RECORD EXCERPTS
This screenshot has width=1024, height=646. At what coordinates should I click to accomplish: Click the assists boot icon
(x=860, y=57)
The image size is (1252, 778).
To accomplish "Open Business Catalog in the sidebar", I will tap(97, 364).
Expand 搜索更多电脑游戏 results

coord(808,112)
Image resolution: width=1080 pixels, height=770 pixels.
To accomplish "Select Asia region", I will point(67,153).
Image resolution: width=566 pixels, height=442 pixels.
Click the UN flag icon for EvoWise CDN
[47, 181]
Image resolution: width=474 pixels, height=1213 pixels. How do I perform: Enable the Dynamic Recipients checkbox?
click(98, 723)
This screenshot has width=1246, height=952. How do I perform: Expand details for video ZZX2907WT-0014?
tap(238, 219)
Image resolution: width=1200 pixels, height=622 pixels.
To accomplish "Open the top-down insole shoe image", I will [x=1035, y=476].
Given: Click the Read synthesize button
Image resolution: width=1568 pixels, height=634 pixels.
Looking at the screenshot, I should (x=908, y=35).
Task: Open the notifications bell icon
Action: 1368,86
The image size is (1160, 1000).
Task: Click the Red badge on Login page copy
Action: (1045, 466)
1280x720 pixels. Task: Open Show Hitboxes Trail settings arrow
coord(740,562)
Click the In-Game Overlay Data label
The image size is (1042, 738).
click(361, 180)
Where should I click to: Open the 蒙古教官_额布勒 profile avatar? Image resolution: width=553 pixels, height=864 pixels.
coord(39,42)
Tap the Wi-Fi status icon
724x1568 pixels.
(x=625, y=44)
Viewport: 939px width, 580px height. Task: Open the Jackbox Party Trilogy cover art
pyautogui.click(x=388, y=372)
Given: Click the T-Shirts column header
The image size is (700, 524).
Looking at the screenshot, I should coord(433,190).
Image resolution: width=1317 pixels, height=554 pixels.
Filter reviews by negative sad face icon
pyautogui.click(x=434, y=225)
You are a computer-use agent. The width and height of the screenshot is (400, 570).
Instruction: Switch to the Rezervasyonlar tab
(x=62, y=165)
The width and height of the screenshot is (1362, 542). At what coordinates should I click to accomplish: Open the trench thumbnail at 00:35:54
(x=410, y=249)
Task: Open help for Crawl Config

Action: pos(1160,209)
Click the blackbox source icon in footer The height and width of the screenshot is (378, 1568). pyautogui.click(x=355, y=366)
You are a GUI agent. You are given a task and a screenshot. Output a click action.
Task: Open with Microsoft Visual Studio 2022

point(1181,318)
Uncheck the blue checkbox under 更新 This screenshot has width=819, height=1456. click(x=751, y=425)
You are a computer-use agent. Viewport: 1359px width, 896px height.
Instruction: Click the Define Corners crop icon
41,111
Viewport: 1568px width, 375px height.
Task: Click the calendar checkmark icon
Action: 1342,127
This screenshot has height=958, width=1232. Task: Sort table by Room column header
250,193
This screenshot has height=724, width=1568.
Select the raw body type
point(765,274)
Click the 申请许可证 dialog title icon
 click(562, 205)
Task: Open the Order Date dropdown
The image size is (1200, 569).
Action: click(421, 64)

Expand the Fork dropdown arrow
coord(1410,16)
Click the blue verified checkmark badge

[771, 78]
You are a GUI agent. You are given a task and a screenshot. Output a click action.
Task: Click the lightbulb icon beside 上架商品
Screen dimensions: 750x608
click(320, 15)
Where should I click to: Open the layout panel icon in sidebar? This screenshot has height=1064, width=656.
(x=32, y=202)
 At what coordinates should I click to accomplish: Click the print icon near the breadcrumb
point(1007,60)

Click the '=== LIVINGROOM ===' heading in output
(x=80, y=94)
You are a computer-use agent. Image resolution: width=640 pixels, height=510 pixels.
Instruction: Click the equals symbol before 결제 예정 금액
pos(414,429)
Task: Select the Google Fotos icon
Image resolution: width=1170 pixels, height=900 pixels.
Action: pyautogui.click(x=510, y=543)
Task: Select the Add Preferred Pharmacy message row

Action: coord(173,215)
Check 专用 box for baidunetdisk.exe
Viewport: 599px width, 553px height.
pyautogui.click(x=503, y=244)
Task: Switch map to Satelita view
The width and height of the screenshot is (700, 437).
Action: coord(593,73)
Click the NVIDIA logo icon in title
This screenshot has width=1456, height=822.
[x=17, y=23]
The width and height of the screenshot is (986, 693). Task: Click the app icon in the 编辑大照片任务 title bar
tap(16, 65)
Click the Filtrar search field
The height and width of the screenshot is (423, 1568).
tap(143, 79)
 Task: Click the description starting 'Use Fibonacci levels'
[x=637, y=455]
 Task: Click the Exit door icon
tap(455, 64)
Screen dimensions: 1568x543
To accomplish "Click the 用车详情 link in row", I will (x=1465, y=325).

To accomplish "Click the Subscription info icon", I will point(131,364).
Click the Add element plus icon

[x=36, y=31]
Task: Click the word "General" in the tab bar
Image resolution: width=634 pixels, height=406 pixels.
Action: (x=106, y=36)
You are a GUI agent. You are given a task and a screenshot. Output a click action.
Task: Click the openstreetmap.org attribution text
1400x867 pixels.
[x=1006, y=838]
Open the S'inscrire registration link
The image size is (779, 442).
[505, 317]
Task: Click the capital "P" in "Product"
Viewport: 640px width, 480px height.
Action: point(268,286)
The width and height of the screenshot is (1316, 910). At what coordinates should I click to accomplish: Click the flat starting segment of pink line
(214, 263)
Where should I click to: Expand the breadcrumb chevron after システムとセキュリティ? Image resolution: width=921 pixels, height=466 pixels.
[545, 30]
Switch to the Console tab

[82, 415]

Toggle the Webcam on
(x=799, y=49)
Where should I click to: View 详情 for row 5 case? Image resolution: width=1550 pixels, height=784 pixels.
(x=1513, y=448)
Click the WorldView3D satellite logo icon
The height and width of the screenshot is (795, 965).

WHAT THE EXERCISE ASKS
Copy all of the lines above verbatim.

SOLUTION TO THIS EXERCISE
This screenshot has width=1024, height=646. At what coordinates should I click to accomplish: Click the assists boot icon
(x=860, y=57)
The image size is (1252, 778).
To accomplish "Open Business Catalog in the sidebar", I will tap(97, 364).
Expand 搜索更多电脑游戏 results

coord(808,112)
Image resolution: width=1080 pixels, height=770 pixels.
To accomplish "Select Asia region", I will point(67,153).
Image resolution: width=566 pixels, height=442 pixels.
Click the UN flag icon for EvoWise CDN
[47, 181]
Image resolution: width=474 pixels, height=1213 pixels. How do I perform: Enable the Dynamic Recipients checkbox?
click(98, 723)
This screenshot has width=1246, height=952. How do I perform: Expand details for video ZZX2907WT-0014?
tap(238, 219)
Image resolution: width=1200 pixels, height=622 pixels.
To accomplish "Open the top-down insole shoe image", I will [x=1035, y=476].
Given: Click the Read synthesize button
Image resolution: width=1568 pixels, height=634 pixels.
Looking at the screenshot, I should (x=908, y=35).
Task: Open the notifications bell icon
Action: 1368,86
The image size is (1160, 1000).
Task: Click the Red badge on Login page copy
Action: (1045, 466)
1280x720 pixels. Task: Open Show Hitboxes Trail settings arrow
coord(740,562)
Click the In-Game Overlay Data label
The image size is (1042, 738).
click(361, 180)
Where should I click to: Open the 蒙古教官_额布勒 profile avatar? Image resolution: width=553 pixels, height=864 pixels.
coord(39,42)
Tap the Wi-Fi status icon
724x1568 pixels.
(x=625, y=44)
Viewport: 939px width, 580px height. Task: Open the Jackbox Party Trilogy cover art
pyautogui.click(x=388, y=372)
Given: Click the T-Shirts column header
The image size is (700, 524).
Looking at the screenshot, I should coord(433,190).
Image resolution: width=1317 pixels, height=554 pixels.
Filter reviews by negative sad face icon
pyautogui.click(x=434, y=225)
You are a computer-use agent. The width and height of the screenshot is (400, 570).
Instruction: Switch to the Rezervasyonlar tab
(x=62, y=165)
The width and height of the screenshot is (1362, 542). At what coordinates should I click to accomplish: Open the trench thumbnail at 00:35:54
(x=410, y=249)
Task: Open help for Crawl Config

Action: pos(1160,209)
Click the blackbox source icon in footer The height and width of the screenshot is (378, 1568). pyautogui.click(x=355, y=366)
You are a GUI agent. You are given a task and a screenshot. Output a click action.
Task: Open with Microsoft Visual Studio 2022

point(1181,318)
Uncheck the blue checkbox under 更新 This screenshot has width=819, height=1456. click(x=751, y=425)
You are a computer-use agent. Viewport: 1359px width, 896px height.
Instruction: Click the Define Corners crop icon
41,111
Viewport: 1568px width, 375px height.
Task: Click the calendar checkmark icon
Action: 1342,127
This screenshot has height=958, width=1232. Task: Sort table by Room column header
250,193
This screenshot has height=724, width=1568.
Select the raw body type
point(765,274)
Click the 申请许可证 dialog title icon
 click(562, 205)
Task: Open the Order Date dropdown
The image size is (1200, 569).
Action: click(421, 64)

Expand the Fork dropdown arrow
coord(1410,16)
Click the blue verified checkmark badge

[771, 78]
You are a GUI agent. You are given a task and a screenshot. Output a click action.
Task: Click the lightbulb icon beside 上架商品
Screen dimensions: 750x608
click(320, 15)
Where should I click to: Open the layout panel icon in sidebar? This screenshot has height=1064, width=656.
(x=32, y=202)
 At what coordinates should I click to accomplish: Click the print icon near the breadcrumb
point(1007,60)

Click the '=== LIVINGROOM ===' heading in output
(x=80, y=94)
You are a computer-use agent. Image resolution: width=640 pixels, height=510 pixels.
Instruction: Click the equals symbol before 결제 예정 금액
pos(414,429)
Task: Select the Google Fotos icon
Image resolution: width=1170 pixels, height=900 pixels.
Action: pyautogui.click(x=510, y=543)
Task: Select the Add Preferred Pharmacy message row

Action: coord(173,215)
Check 专用 box for baidunetdisk.exe
Viewport: 599px width, 553px height.
pyautogui.click(x=503, y=244)
Task: Switch map to Satelita view
The width and height of the screenshot is (700, 437).
Action: coord(593,73)
Click the NVIDIA logo icon in title
This screenshot has width=1456, height=822.
[x=17, y=23]
The width and height of the screenshot is (986, 693). Task: Click the app icon in the 编辑大照片任务 title bar
tap(16, 65)
Click the Filtrar search field
The height and width of the screenshot is (423, 1568).
tap(143, 79)
 Task: Click the description starting 'Use Fibonacci levels'
[x=637, y=455]
 Task: Click the Exit door icon
tap(455, 64)
Screen dimensions: 1568x543
To accomplish "Click the 用车详情 link in row", I will (x=1465, y=325).

To accomplish "Click the Subscription info icon", I will point(131,364).
Click the Add element plus icon

[x=36, y=31]
Task: Click the word "General" in the tab bar
Image resolution: width=634 pixels, height=406 pixels.
Action: (x=106, y=36)
You are a GUI agent. You are given a task and a screenshot. Output a click action.
Task: Click the openstreetmap.org attribution text
1400x867 pixels.
[x=1006, y=838]
Open the S'inscrire registration link
The image size is (779, 442).
[505, 317]
Task: Click the capital "P" in "Product"
Viewport: 640px width, 480px height.
Action: point(268,286)
The width and height of the screenshot is (1316, 910). At what coordinates should I click to accomplish: Click the flat starting segment of pink line
(214, 263)
Where should I click to: Expand the breadcrumb chevron after システムとセキュリティ? Image resolution: width=921 pixels, height=466 pixels.
[545, 30]
Switch to the Console tab

[82, 415]

Toggle the Webcam on
(x=799, y=49)
Where should I click to: View 详情 for row 5 case? Image resolution: width=1550 pixels, height=784 pixels.
(x=1513, y=448)
Click the WorldView3D satellite logo icon
The height and width of the screenshot is (795, 965).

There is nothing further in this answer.